Typically my nights away from my kids revolve around this type of schedule:
My husband comes home from work; and I leave. Typically not in anger or disgust – but I just need to get out, and have errands to run, etc.
Anyone else with me on this??
I feel badly about it, but man, I *need* a break sometimes – and I typically hold off all of my appointments and arrangements with friends and even simple things like grocery shopping for the evening. Just to get away for a bit.
But lately I’ve realized how little time away my husband and I have had, together… And I am desperate for a ‘date night’. We have taken very little time for US lately.
It’s so funny how few movies I’ve seen in the past several months/years outside of my home, too! My husband has wanted to see movies, but we justify the ‘wait’ for them to come out on video, so we don’t have to hire a sitter.
I think just about every time that my mom decides to come and watch the kids for a few hours after work, my husband and I scarf down our food frantically, while searching through cinema times to see if any ‘good’ movies are starting near us, like… right now.
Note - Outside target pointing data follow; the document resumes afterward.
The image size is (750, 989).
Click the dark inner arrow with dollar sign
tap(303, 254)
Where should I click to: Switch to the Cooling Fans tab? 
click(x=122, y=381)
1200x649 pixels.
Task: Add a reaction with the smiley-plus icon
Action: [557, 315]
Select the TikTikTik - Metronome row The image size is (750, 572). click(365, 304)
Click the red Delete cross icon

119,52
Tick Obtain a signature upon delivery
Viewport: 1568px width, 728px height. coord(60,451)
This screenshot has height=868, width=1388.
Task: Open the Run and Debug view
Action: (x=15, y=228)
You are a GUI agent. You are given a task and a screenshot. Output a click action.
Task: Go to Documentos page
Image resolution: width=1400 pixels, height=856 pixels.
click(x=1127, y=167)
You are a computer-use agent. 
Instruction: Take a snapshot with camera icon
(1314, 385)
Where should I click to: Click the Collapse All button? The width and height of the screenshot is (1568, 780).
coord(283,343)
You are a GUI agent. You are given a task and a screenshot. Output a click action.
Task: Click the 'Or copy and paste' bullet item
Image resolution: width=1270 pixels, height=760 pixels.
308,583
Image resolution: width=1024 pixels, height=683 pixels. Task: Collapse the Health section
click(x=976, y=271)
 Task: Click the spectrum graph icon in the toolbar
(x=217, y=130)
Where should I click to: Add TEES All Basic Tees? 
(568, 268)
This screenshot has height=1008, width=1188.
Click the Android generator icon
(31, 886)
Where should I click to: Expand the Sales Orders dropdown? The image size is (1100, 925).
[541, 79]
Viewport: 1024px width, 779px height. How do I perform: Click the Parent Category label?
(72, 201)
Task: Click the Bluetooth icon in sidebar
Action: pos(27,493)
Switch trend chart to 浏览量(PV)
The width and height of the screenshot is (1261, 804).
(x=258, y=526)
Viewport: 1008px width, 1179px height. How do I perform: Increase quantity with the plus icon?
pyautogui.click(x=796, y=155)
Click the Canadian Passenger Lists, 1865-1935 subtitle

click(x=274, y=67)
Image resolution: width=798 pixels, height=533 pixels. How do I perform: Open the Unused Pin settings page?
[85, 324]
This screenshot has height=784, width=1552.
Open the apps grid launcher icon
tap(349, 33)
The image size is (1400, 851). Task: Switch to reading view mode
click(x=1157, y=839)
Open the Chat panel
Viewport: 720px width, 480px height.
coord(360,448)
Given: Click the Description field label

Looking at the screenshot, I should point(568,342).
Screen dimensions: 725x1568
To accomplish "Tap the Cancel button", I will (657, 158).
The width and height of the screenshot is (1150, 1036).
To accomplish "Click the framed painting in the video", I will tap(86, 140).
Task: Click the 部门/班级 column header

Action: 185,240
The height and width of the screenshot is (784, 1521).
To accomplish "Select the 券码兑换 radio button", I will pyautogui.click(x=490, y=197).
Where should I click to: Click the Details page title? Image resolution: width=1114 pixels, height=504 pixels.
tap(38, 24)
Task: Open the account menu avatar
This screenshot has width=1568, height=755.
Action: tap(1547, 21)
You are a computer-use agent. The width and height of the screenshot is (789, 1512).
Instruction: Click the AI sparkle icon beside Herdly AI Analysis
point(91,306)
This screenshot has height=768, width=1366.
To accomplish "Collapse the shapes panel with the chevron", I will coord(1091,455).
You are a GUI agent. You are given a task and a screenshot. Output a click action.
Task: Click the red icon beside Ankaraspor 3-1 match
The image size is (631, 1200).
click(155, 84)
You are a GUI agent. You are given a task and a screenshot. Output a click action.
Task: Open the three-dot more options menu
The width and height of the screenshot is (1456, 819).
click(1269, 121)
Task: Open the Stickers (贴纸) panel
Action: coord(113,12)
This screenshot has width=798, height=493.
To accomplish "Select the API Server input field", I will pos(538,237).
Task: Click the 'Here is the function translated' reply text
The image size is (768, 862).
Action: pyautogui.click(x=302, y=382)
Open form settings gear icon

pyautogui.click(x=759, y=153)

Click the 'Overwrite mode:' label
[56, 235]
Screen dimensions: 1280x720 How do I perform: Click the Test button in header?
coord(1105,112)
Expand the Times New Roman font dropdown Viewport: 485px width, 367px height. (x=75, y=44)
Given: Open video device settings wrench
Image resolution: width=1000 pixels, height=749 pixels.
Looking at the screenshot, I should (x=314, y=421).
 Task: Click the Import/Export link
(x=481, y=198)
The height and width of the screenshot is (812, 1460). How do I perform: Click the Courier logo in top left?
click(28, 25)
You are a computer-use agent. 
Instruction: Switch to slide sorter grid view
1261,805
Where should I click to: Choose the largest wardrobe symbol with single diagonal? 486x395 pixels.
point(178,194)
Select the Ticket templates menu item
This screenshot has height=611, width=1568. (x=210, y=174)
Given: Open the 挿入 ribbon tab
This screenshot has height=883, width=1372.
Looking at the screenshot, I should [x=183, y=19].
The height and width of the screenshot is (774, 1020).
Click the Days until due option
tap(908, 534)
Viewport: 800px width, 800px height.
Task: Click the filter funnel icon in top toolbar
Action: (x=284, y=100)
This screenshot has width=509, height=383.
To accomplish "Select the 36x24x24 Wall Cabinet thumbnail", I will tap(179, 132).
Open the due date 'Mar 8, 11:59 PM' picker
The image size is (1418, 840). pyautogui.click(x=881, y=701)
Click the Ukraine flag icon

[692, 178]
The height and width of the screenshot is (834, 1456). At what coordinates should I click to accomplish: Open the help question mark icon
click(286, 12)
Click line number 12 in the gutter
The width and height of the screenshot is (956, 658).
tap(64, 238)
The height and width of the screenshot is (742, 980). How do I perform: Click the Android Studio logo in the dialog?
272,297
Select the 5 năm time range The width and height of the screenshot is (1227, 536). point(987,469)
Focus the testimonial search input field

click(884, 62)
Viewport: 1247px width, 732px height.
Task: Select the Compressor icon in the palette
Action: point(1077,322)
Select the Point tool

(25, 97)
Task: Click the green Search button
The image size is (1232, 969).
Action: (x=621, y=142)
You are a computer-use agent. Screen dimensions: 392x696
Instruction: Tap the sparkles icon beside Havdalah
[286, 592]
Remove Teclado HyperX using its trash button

So we can quickly get to a movie, and not be home so late that my mom doesn’t want to come over again.
Sounds relaxing, Right?
Well, a few weekends ago, I met a neighborhood girl – who is a little young to babysit for long hours, but certainly can handle the kids for a few hours. She came over the other day to get used to the kids while I was home – and to learn about all the quirks in our home. She seems super nice, and I’ll definitely be giving her a call as much as I can!!
Looking forward to getting out!
Beth R says
I know what you mean about needing to get out. As soon as hubby gets home I put on my shoes and I go for my evening walk. I think it is the only things that keeps me sane
Jenai Panther says
I know how it feels to want to get away and also the longing to have a date night with your significant other.
Betty Baez says
I can relate me and hubs rarely get out and usually it’s a last minute rush to leave not very relaxing, hope she works out
Carolyn Ann Colley (Griffith, Smith) says
I would say that there are more of us out there than we could even think, I’m not working now, so money is a issue, but when I was working, no time hardly to go to the movies or anywhere else. Now my kids are grown so I feel like we missed out on a lot. But I had to work.
Ann B says
I totally get it…Having my last child late in life, there were no grandparents to help, and our older kids had kids of their own..so we had no help! In fact, they were asking us to watch the grandkids when we were the ones who needed a break!
Diane K. Brimmer says
Take the time for you and your husband, you need it. Take it from one who has been there. My kids are now grown but we needed a date night. It isn’t long and the kids are gone and you don’t know each other because you were too focused on the kids. My husband and I are having a blast doing things together again. He was your first love and will be your last! He deserves it too!
Sarah L says
Having a good baby sitter is very important. So is getting some ‘couple’ time. It is not a luxury, but a necessity.
Sara R. says
Yeah…I’ve been trying for a month to find someone to watch our boys while we go to dinner. Why is it SO hard?!
Sarah L says
I hope you can manage the logistics of having a night out with your husband at least once a month.
Robin Wilson says
We never get to the movies ~ between the time and the cost, we can never justify to ourselves. Sad thing really ~ when we were much younger we went at least a couple of times a month and I think it was great! Go out with your hubby every chance you get!!